Neither one, it would seem, has the power to truly forgive himself for the simple mistakes invoked in the language of the needy. It seems right to consider this a modern melodrama, without leering villains, and without maidens tied to the railroad tracks, but a strong, steamy melodrama where the next move is always unexpected and the next reaction is exactly right.
Remi Sandri plays Dr. Danielson with a familiar scholastic air and a pocket-protector attitude. He makes the man into a familiar stereotype, albeit one who oversteps the top end of caricature for a time. But in short order Sandri moves Danielson into the forefront of terrorist activism.
He becomes a veritable Javert, the policeman who pursues Jean Valjean through the Paris sewers to get at the answers and solve the crime; and Javert is a terrorist, be sure of that.
Sandri’s Danielson is like a good attorney who only asks the questions for which he holds the answers. He anticipates no difficulty in getting what he wants here and he almost succeeds, but not without some personal soul-searching and self-declared realization as well.
Sandri plays this out with a look of surprise on his face and a quick shift in his dynamic body language. His character is a former wrestler and the actions of wrestlers are part of what create him as the man presented in this play. Sandri is wiry and he is very believable in this part. You can almost feel the sinews in his hands and arms flexing for action at times.
As his luckless foil and then his victim is the student Khadim, played by Babak Tafti. This young actor’s extraordinary voice, mellow and smooth as a fine Kentucky bourbon and, now and then, exhibiting the stentorian tones of Laurence Olivier, covers the truths his character harbors. For a while it is pleasant just to listen to Tafti and the play gives him that opportunity to let us like him for his voice.
But when the writing darkens into revelations, Tafti takes his character into the shady places and he does this with an animal grace that is mesmerizing. This is a performance to see and see again.
Together these two men present a rare picture, a cleaned Rembrandt with its solid figures facing off across a table, or a Tintoretto-like confrontation of angels against a backdrop of bright blue and pure white. There is a majesty in the playwright’s words that allow these two to do their best work in presenting a difficult situation that only comes to light near the end of the play.
"Nobody’s contained in a file, isn’t that right? Nobody’s contained in a rumor. Or a census, or an evaluation or diagnosis or...anything, when you think about it. And if that’s so, then all we really have left is perception, isn’t it?" In these words Danielson expresses the largest of Rajiv Joseph’s ideas in this play. Having seen another of his plays this year ["Animals Out of Paper" at the Chester Theatre] I would have to wonder if this isn’t the underlying theme of this playwright’s work. Time and more exposure will tell.

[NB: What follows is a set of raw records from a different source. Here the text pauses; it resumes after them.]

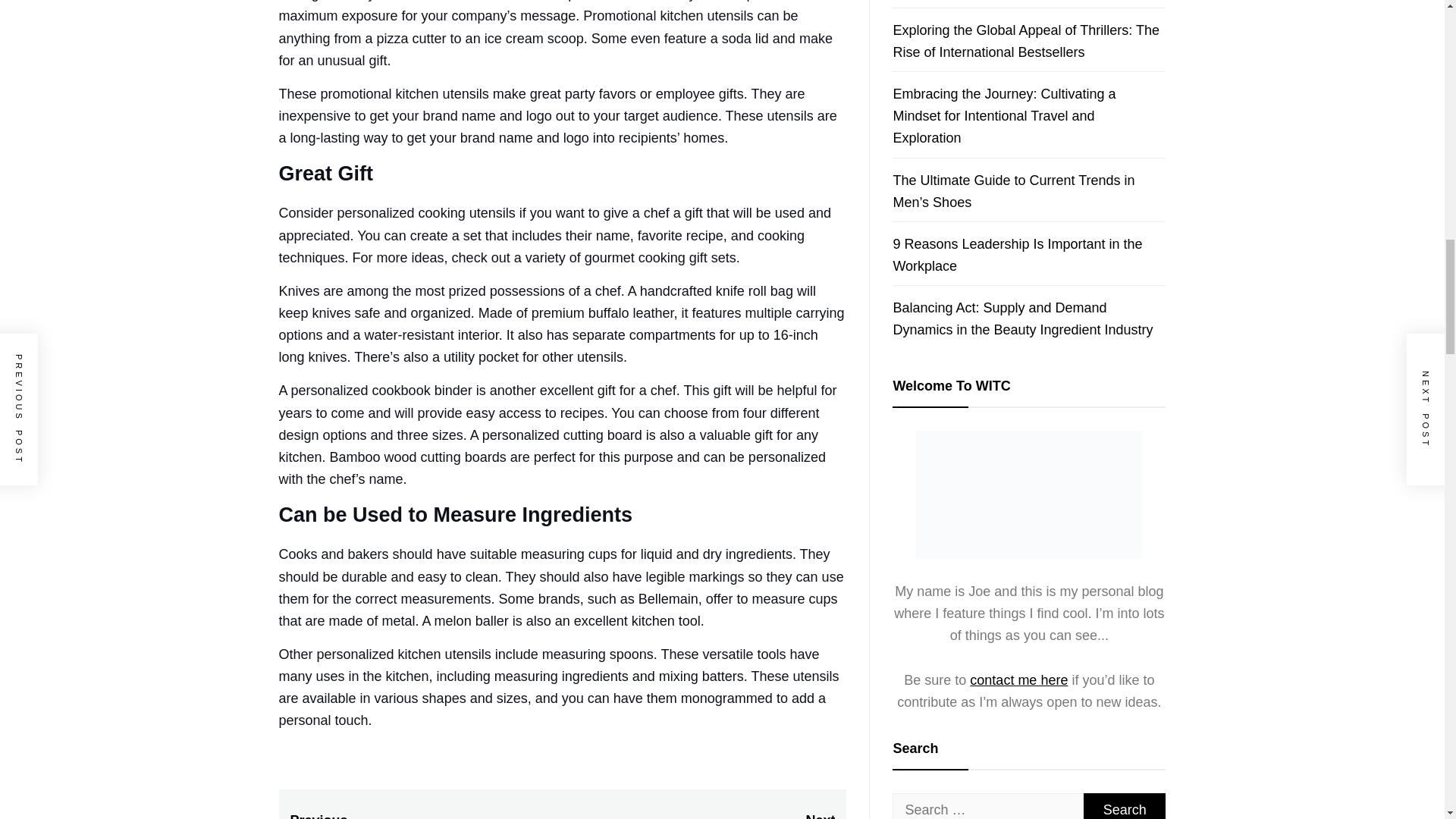
9 Reasons Leadership Is Important in the Workplace (1016, 254)
Search (1124, 806)
Search (1124, 806)
contact me here (1018, 679)
Search (698, 815)
Given the description of an element on the screen output the (x, y) to click on. 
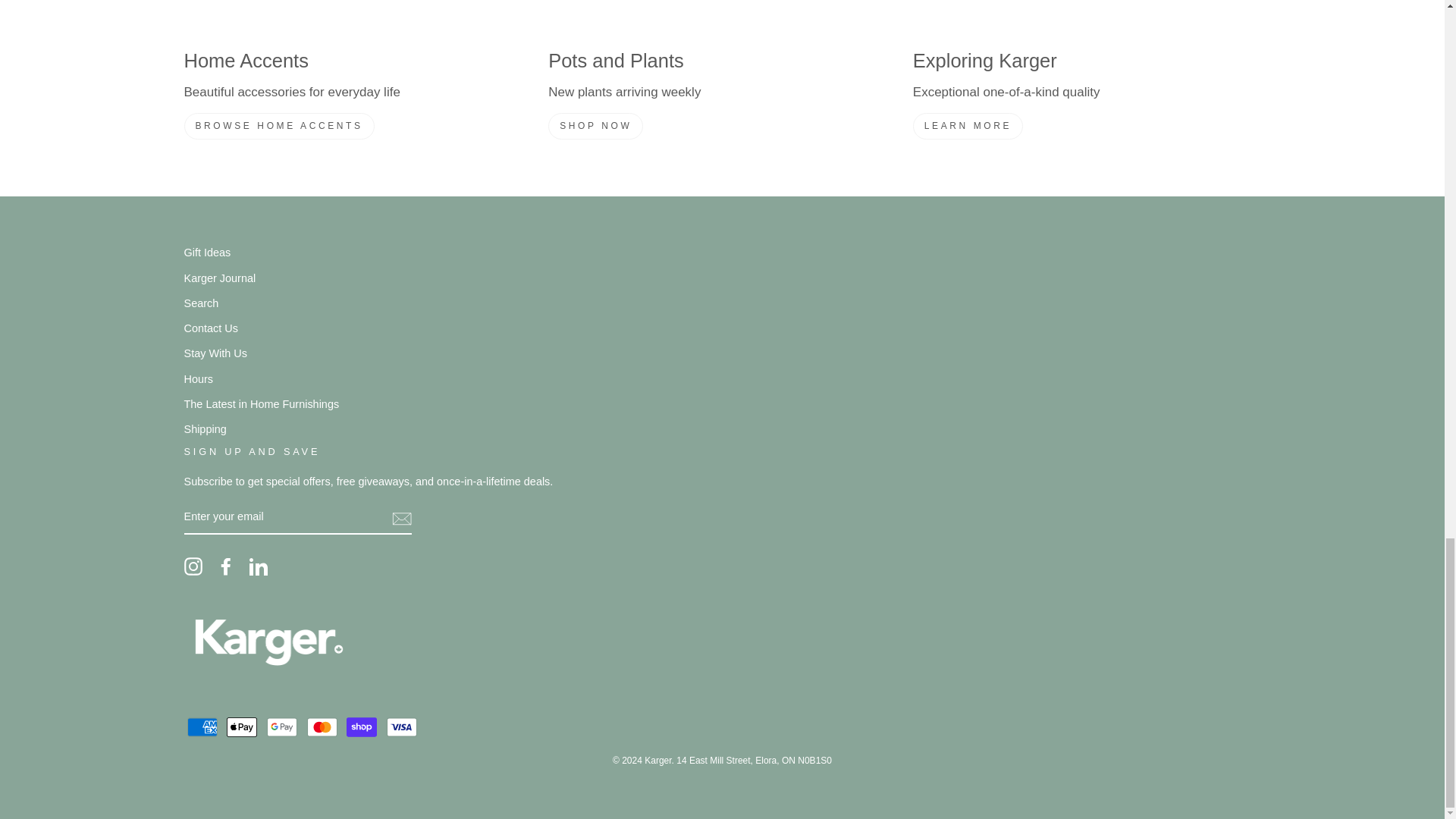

Brian Prather’s excellent set and Amy Clark’s appropriate clothing provide director Giovanna Sardelli with the perfect encapsulation of man and boy, situation and resolution. They are not trapped in a space, but neither one has the need to leave it in spite of the growing hostility that is, itself, trapped among the walls.
Sardelli has seen fit to use every inch of the set and the space it contains to great effect. From moment to moment we cannot predict where a hotspot of anger or a cold and calculated bit of exposition may take place and she makes it all look natural and as perfectly shaped as the playwright’s words.
Discovery is what good theater is really about. Finding beauty in a show that has bored you in the past, or hearing a musical expressed with a new set of feelings, touching a new level of reality, these things are remarkable. It is equally wonderful to find a new playwright whose work is like a well-cut, precious stone: it has an enchantment that holds you for the length of time you are exposed to it and then, later, it is all you want to talk about. This play has brought that sense home.